• OPDRACHT 1
Geef uit de gegevens letterlijk alles weer vanaf de regel met "The width and" tot en met de regel met "Action: 127,62". Laat de afbeeldingen daarbij weg.

• TEKSTFRAGMENT
____________________

De in dit artikel genoemde wijzigingsbevoegdheden worden uitsluitend toegepast onder de voorwaarde dat geen onevenredige aantasting plaats vindt van:

  • het woon- en leefklimaat;
  • het straat- en bebouwingsbeeld;
  • de verkeersveiligheid;
  • de sociale veiligheid;
  • de milieusituatie;
  • de gebruiksmogelijkheden van de aangrenzende gronden.

Artikel 12 Algemene procedureregels

12.1 Procedureregels wijziging en nadere uitwerking

Bij toepassing van een wijzigingsbevoegdheid of verplichting tot uitwerking, zoals bedoeld in deze regels, gelden de procedureregels zoals voorgeschreven in artikel 3.9a, lid 1 van de Wet ruimtelijke ordening, met dien verstande dat:

  • a. indien het een besluit op aanvraag betreft, burgemeester en wethouders de aanvrager zo nodig in de gelegenheid stellen te reageren op de naar voren gebrachte zienswijzen;
  • b. indien tegen het ontwerp-besluit zienswijzen naar voren zijn gebracht, het besluit tot het al dan niet vaststellen van de wijziging of uitwerking met redenen wordt omkleed;
  • c. burgemeester en wethouders het besluit tot het al dan niet vaststellen van de wijziging of uitwerking bekend maken aan de aanvrager en eventuele indieners van zienswijzen.

____________________

• OPDRACHT 2
Welk artikel van welke wet schrijft volgens het tekstfragment de procedureregels voor bij wijziging of uitwerking?

• Aanwijsgegevens bij documenten en schermafbeeldingen

____________________

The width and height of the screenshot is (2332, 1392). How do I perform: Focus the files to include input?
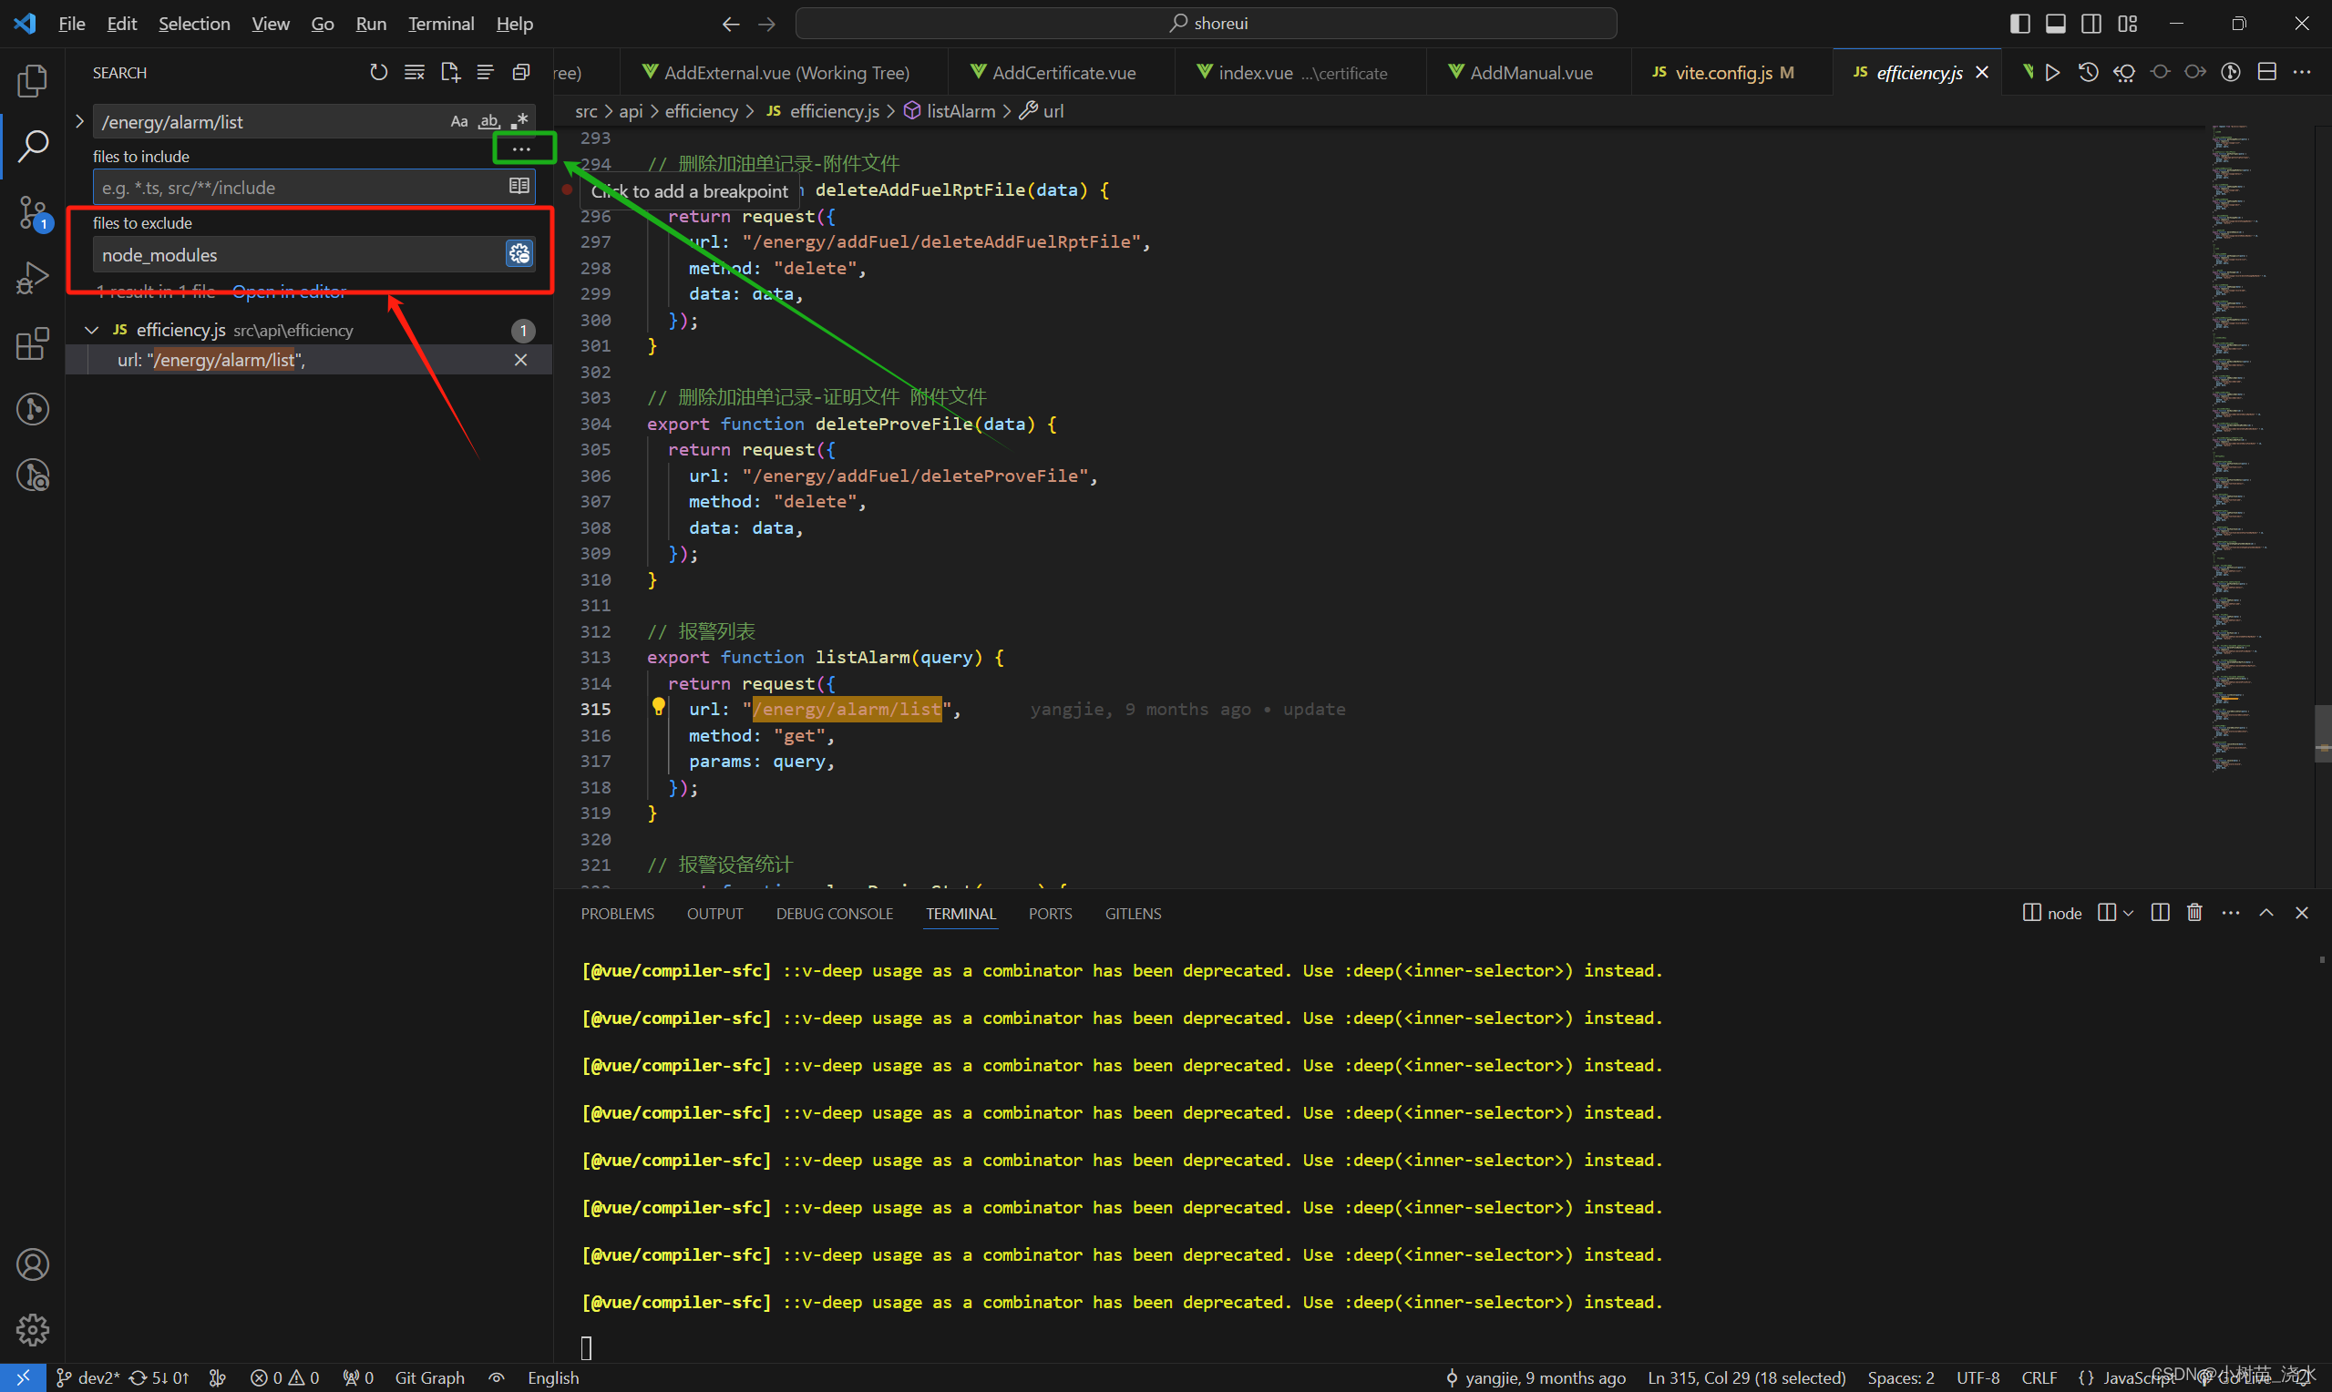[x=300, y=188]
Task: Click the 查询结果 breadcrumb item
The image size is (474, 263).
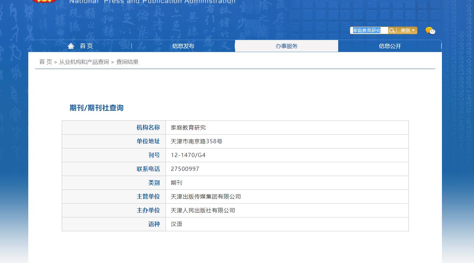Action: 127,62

____________________

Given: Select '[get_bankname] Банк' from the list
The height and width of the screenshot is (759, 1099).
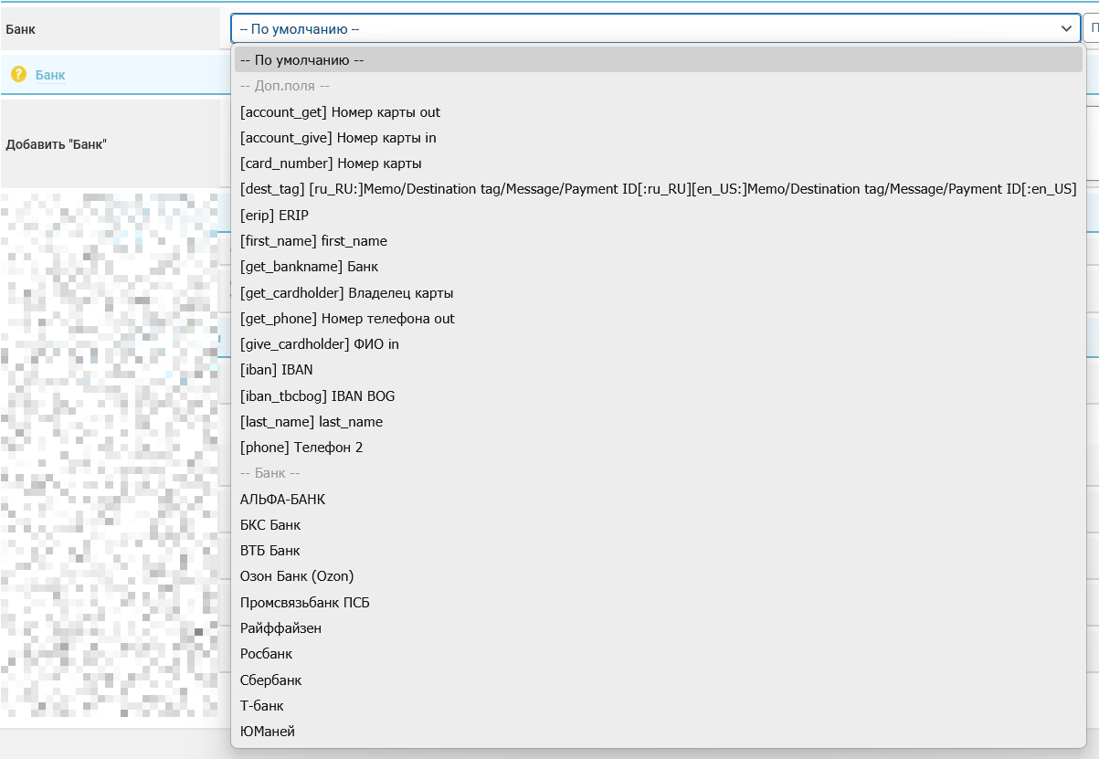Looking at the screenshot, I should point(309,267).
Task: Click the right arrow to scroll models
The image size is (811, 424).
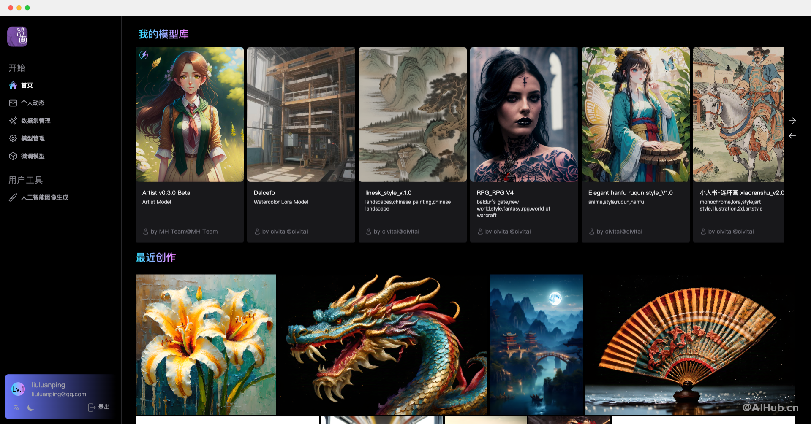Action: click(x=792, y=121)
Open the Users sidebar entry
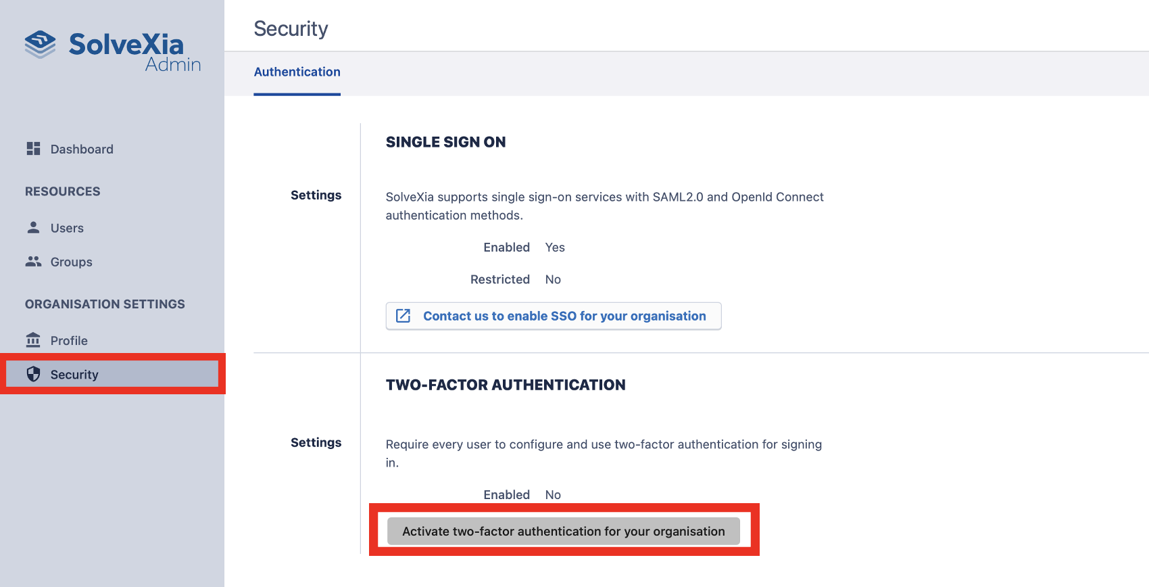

____________________

• ANTWOORD 1
The width and height of the screenshot is (2332, 1392). How do I perform: Focus the files to include input?
[x=300, y=188]
Task: Click the 查询结果 breadcrumb item
The image size is (474, 263).
Action: 127,62

• ANTWOORD 2
Artikel 3.9a, lid 1 van de Wet ruimtelijke ordening.